When calling urllib.urlopen with a string containing the NULL ('\x00') character, a TypeError exception is thrown, as in the following example:

urllib.urlopen('\x00\x00\x00')

[...] File "/home/bucur/onion/python-bin/lib/python2.7/urllib.py", line 86, in urlopen return opener.open(url) File "/home/bucur/onion/python-bin/lib/python2.7/urllib.py", line 207, in open return getattr(self, name)(url) File "/home/bucur/onion/python-bin/lib/python2.7/urllib.py", line 462, in open_file return self.open_local_file(url) File "/home/bucur/onion/python-bin/lib/python2.7/urllib.py", line 474, in open_local_file stats = os.stat(localname) TypeError: must be encoded string without NULL bytes, not str

This exception is confusing, since apparently the right type (a string) is passed to the function. Since this behavior cannot change, it would be good to mention this exception in the function documentation.

I can imagine code that composes a URL based on user-supplied input and passes it to urlopen crashing if it doesn't properly sanitize the URL and/or doesn't catch TypeError.

In Python3 the equivalent urllib.request.urlopen call produces:

ValueError: unknown url type:

So this is effectively already fixed (although that error message should be doing a repr on the value, so I fixed that).

We don't in general document every exception that might be raised by a function. Here the TypeError is coming from treating the url as a local filename. I don't think it is appropriate to document all the errors that can arise from treating the URL as a filename in the urllib docs, so I don't believe any changes should be made here.
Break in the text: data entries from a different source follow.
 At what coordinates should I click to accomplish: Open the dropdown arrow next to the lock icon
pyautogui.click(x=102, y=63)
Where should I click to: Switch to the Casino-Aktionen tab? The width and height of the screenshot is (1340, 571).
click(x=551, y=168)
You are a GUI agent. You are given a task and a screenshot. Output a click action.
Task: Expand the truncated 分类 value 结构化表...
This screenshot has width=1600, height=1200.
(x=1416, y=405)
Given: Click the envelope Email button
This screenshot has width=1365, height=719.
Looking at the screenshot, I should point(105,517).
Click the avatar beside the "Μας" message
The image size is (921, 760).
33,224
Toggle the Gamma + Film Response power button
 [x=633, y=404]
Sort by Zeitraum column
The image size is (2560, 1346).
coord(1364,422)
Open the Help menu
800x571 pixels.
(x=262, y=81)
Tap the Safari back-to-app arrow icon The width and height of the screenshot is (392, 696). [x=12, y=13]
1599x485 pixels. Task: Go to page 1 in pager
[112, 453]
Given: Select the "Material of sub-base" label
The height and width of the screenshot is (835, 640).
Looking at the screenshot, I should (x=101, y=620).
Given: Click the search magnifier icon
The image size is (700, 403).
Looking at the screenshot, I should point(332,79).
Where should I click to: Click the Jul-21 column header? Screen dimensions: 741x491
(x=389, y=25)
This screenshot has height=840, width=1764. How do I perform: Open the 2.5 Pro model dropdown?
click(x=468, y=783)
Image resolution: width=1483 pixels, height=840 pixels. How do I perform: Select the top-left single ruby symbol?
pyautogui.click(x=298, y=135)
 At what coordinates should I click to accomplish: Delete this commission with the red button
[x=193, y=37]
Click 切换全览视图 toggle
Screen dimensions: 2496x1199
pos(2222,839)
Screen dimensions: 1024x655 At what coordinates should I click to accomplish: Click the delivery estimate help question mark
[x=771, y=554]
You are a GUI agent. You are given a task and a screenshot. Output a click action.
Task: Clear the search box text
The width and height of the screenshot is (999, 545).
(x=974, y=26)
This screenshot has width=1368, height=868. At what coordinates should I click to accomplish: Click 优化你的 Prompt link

I've added the 'doc' componennt, so if someone from the doc team disagrees with me they can reopen the issue.

As for your specific concern, the application has more problems (as in, security problems) than crashing because of a TypeError if it is composing the URL from user input such that the URL gets treated as a local filename. (This is arguably a bug in urllib, that it appears has been fixed in Python3.)